Den Südlichen Ozean zu erforschen ist eine Herausforderung, da nur relativ wenige Daten verfügbar sind – insbesondere aus den Wintermonaten. Die rauen Wetter- und Seebedingungen machen es schwierig, Messungen durchzuführen. Hinzu kommt die weiträumige Eisdecke, die selbst für leistungsstarke Eisbrecher ein unüberwindbares Hindernis darstellt. Umso wertvoller sind die Daten, die das British Antarctic Survey über einen Zeitraum von zehn Jahren in der Nähe seiner Forschungsstation Rothera gesammelt hat. Speziell geschulte Meereswissenschaftlerinnen und -wissenschaftler haben dort ganzjährig physikalische Parameter des Meerwassers erfasst sowie Proben für Nährstoff- und CO2-Analysen entnommen.

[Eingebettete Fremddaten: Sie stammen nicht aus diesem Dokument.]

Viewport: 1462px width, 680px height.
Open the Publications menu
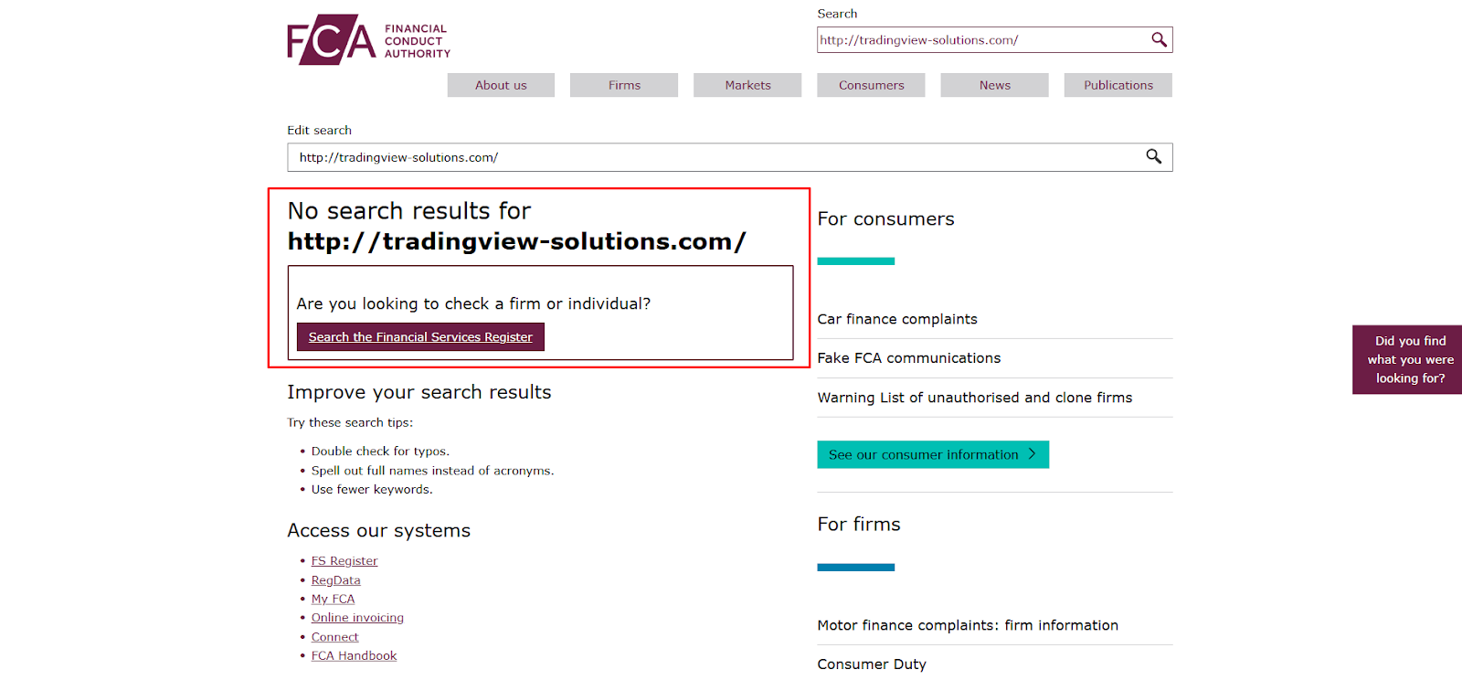coord(1118,85)
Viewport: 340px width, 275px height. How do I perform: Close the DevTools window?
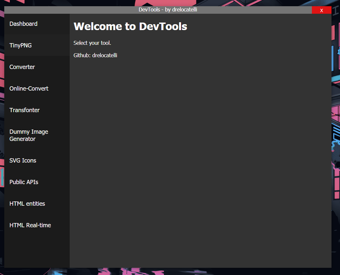(x=322, y=10)
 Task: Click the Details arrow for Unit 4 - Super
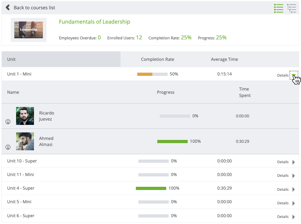tap(293, 189)
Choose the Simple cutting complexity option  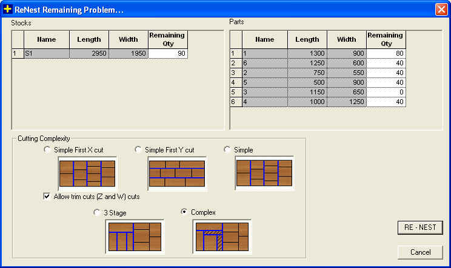click(x=228, y=149)
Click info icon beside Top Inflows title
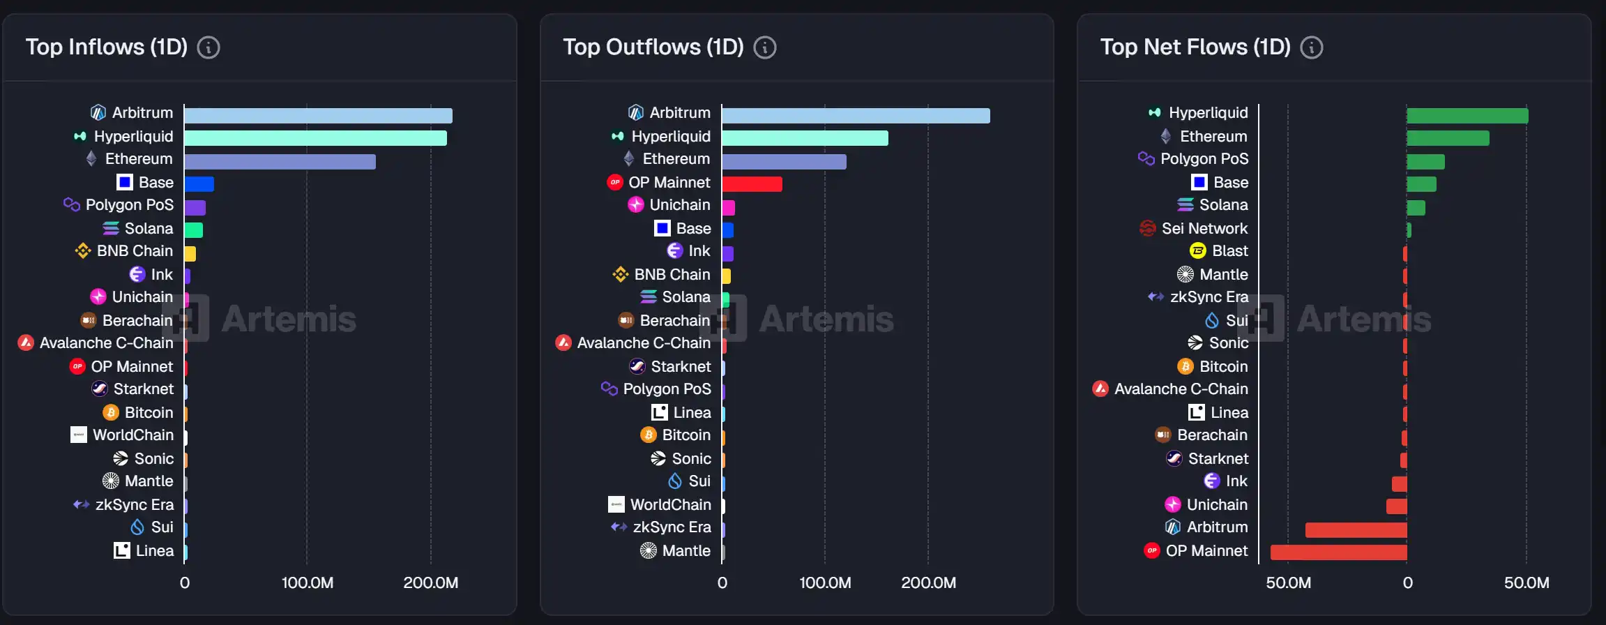 [x=209, y=47]
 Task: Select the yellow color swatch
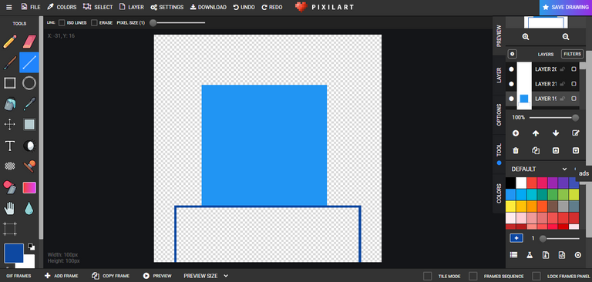point(510,206)
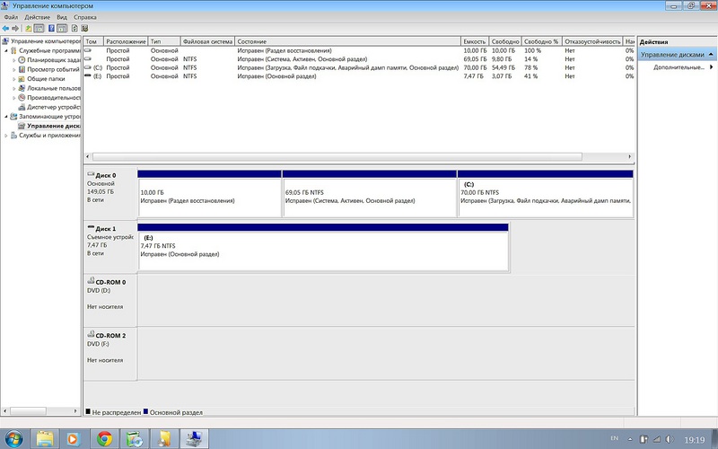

Bedeutung der Studie für zukünftige Klimaprognosen

Die Ergebnisse der Studie liefern wichtige Erkenntnisse über die komplexen Zusammenhänge zwischen der Meereisdecke und dem Kohlenstoffkreislauf im Südlichen Ozean. Sie zeigen auf, dass ganzjährige Messungen in dieser Region notwendig sind, um die bestehenden Wissenslücken zu schließen und verlässlichere Prognosen über die zukünftige Entwicklung der ozeanischen CO2-Aufnahme zu ermöglichen. Dorothee Bakker von der University of East Anglia erklärt: „Die Tatsache, dass diese Daten das ganze Jahr über am selben Ort gesammelt wurden, ermöglicht es uns die jährlichen Schwankungen der CO2-Aufnahme durch den Ozean an diesem speziellen Ort zu erklären, aber wir können diese Erkenntnisse nutzen, um auch besser zu verstehen, wie der Rest des Südlichen Ozeans funktioniert.“ Die Studie leistet somit einen Beitrag, um Klimamodelle zu verbessern und die Folgen des Treibhausgasausstoßes durch den Menschen besser abzuschätzen.